For the inverse model, the goal is to learn the function \(g\) as follows:

$$ \hat{a}t = g(s_t, s{t+1} ; \theta_I) $$

where \(\hat{a}_t\) is the predicted value of the agent’s action \((a_t)\) and \(\theta_I\) is the neural network parameter that is trained to be optimized as follows:

$$ \min_{\theta_I} L_I(\hat{a}_t, a_t) $$

Since the action space is discrete, the output of \(g\) is a soft-max distribution across all possible actions.

The loss function \(L_I\) is set in the form of cross entropy as follows:

$$ L_I(\hat{a}t, a_t) = \sum{i=1}^n -P(a_{t_i}) \ln q(\hat{a}_{t_i}) $$

where \(n\) is the size of the action space, \(P(a_{t_i})\) is whether the agent chooses the \(i\)th action in the actual situation, and \(q(\hat{a}_{t_i})\) is the probability of the agent choosing the \(i\)th action in the prediction result.

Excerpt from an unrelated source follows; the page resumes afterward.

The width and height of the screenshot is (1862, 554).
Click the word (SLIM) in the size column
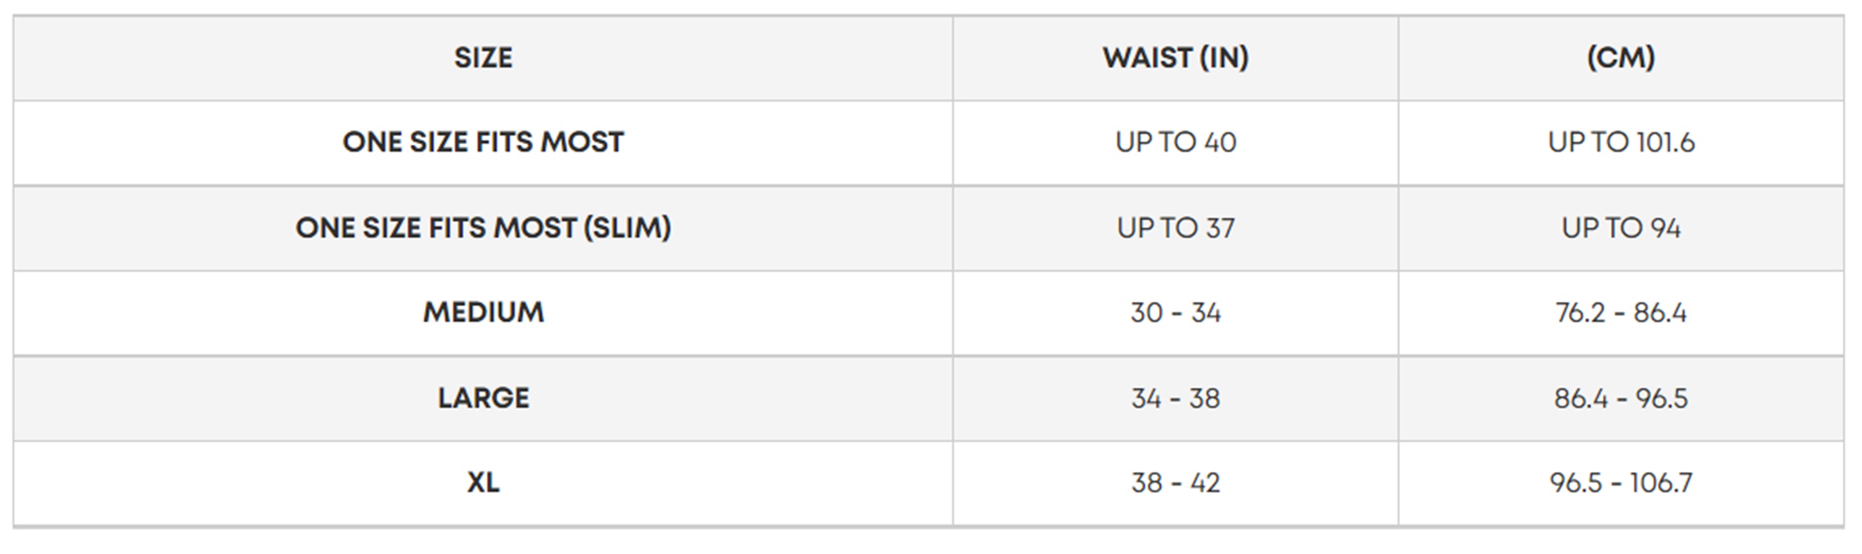627,228
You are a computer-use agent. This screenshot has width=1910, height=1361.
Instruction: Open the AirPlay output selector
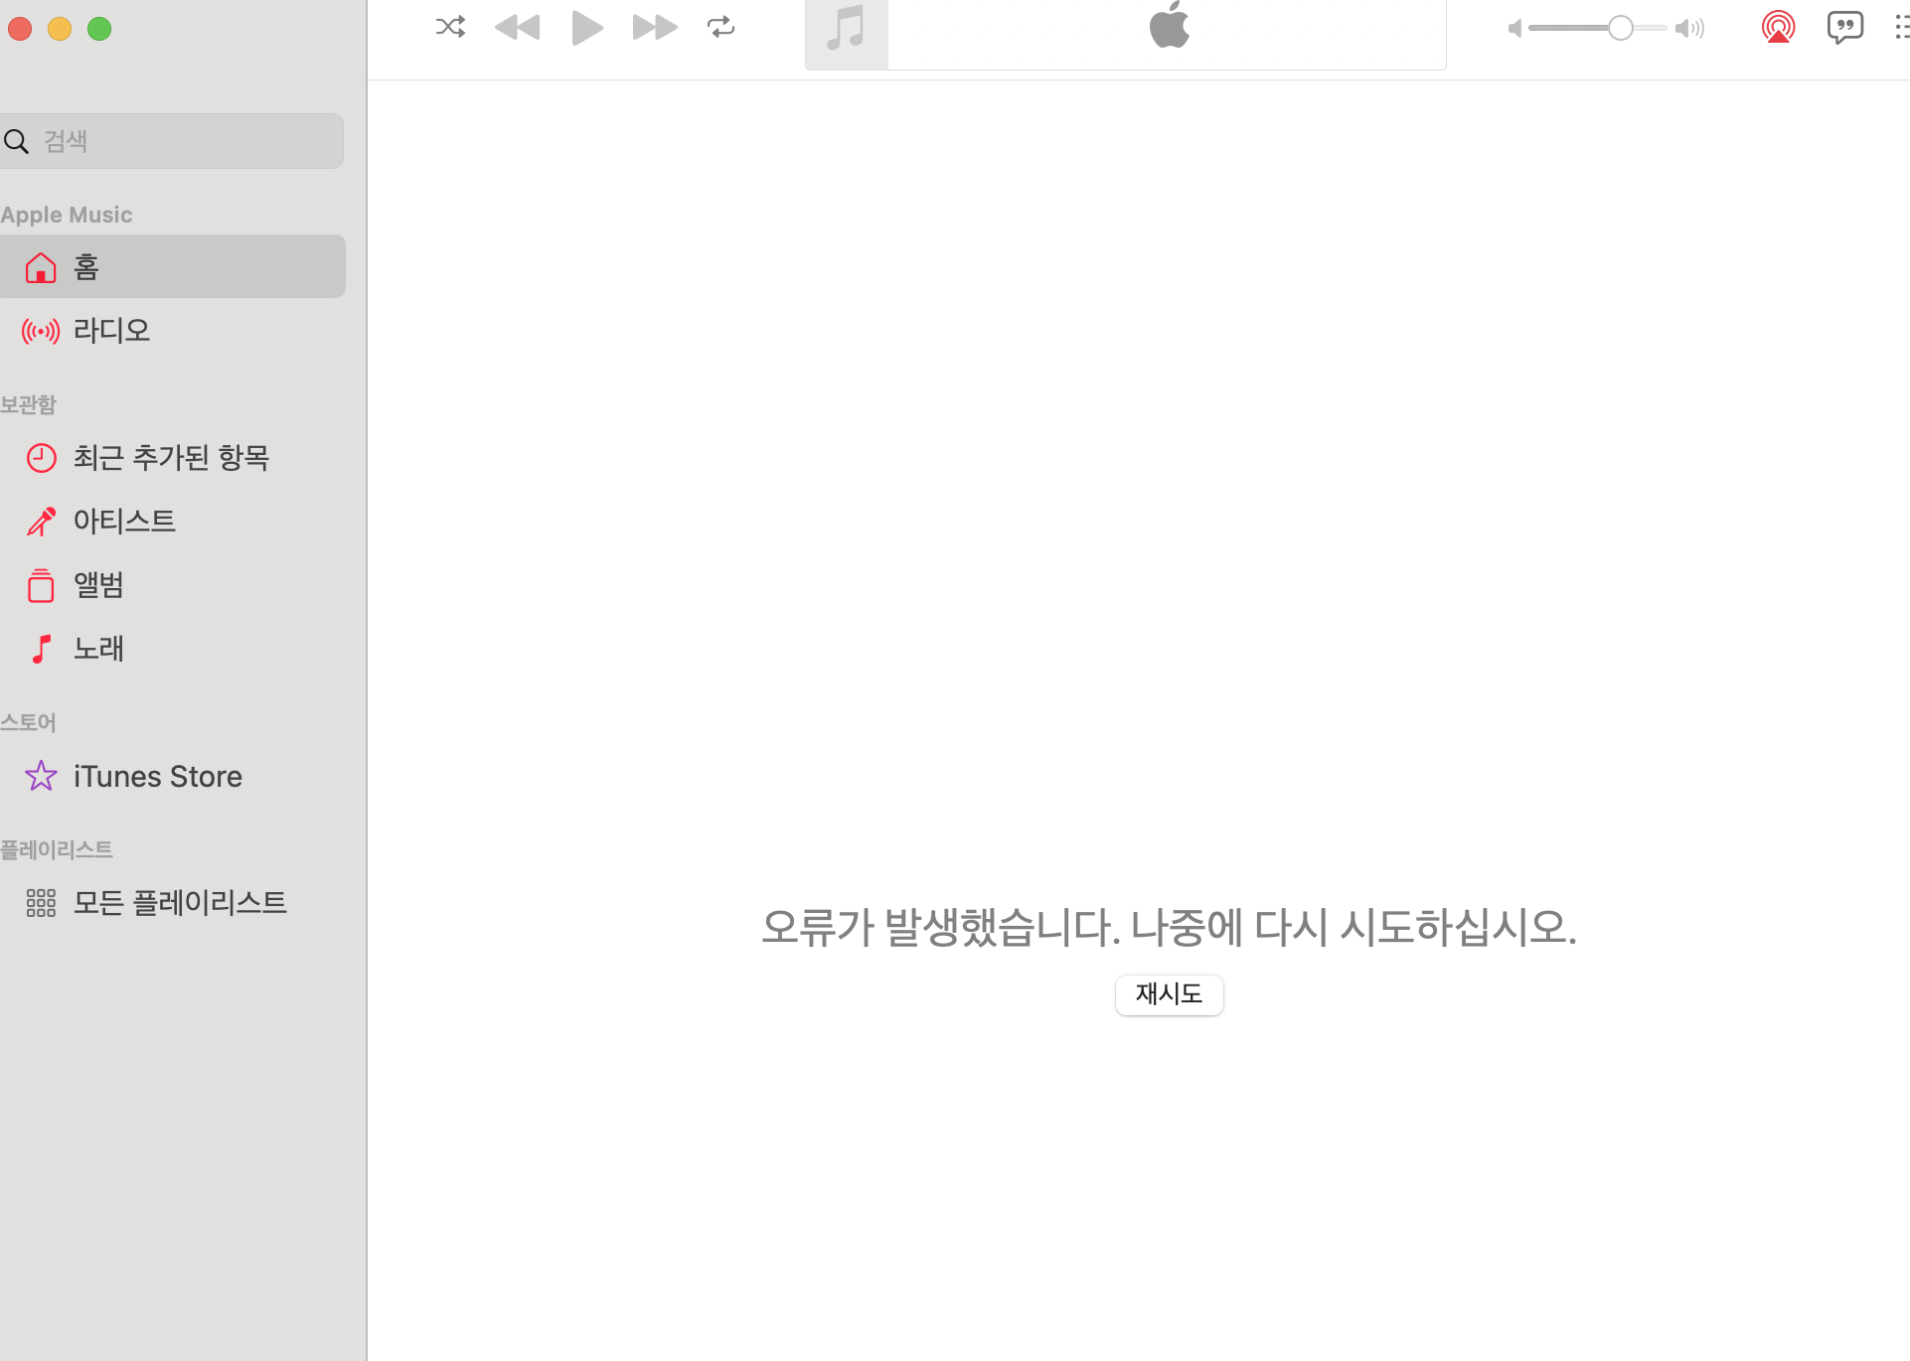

Another neural network is trained for the forward model:

$$ \hat{\phi}(s_{t+1}) = f(\phi(s_t), a_t, \theta_F) $$

The training process is performed by minimizing the loss function LF as follows:

$$ L_F(\phi(s_t), \hat{\phi}(s_{t+1})) = \frac{1}{2} \parallel \hat{\phi}(s_{t+1}) - \phi(s_{t+1}) \parallel _2^2 $$

The intrinsic reward signal \(r_t^i\) measured by the prediction error of the feature encoding is calculated as:

$$ r_t^i = \frac{\eta}{2} \parallel \hat{\phi}(s_{t+1}) - \phi(s_{t+1}) \parallel _2^2 $$

where \(\eta > 0\) is the scale factor used to adjust the intrinsic reward.

Fig 1.

Fig 2.

The first layer of LSTM accepts the previous rewards and observations. The aim is to establish an association between the original observations and rewards and transmit this to the next level of LSTM. The previous action is passed directly to the LSTM of the second layer.

Finally, connected to two separate output layers including softmax layer and linear layer, respectively, generating policy \(\pi\) and value function \(V\).

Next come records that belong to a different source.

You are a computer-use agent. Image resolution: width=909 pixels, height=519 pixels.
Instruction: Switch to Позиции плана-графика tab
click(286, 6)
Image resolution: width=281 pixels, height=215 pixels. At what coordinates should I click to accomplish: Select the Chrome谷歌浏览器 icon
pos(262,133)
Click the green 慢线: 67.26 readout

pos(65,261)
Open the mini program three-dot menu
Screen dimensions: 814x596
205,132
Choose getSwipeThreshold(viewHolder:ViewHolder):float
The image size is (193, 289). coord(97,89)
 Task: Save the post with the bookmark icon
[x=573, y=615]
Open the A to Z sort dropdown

The reward function is divided into two components: the agent interacting with the environment obtains the extrinsic reward \(r_t^e\) and the intrinsic reward \(r_t^i\).

The policy \(\pi(s_t ; \theta_p)\) is represented by a deep neural network with the parameter \(\theta_p\).

Sum of the intrinsic reward: \(r_t = r_t^e + r_t^i\).

The problem that needs to be optimized overall:

$$ \min_{\theta_p, \theta_I, \theta_F} \Big [-\lambda \mathbb{E}_{\pi(s_t ; \theta_p)}\big [ \sum_t r_t \big ] + (1-\beta) L_I + \beta L_F \Big ] $$

where \(\lambda > 0\) is used to adjust the weight of the policy gradient loss for the curiosity reward, and \(0 \leq \beta \leq 1\) is used to adjust the weight between the forward model loss and the inverse model loss.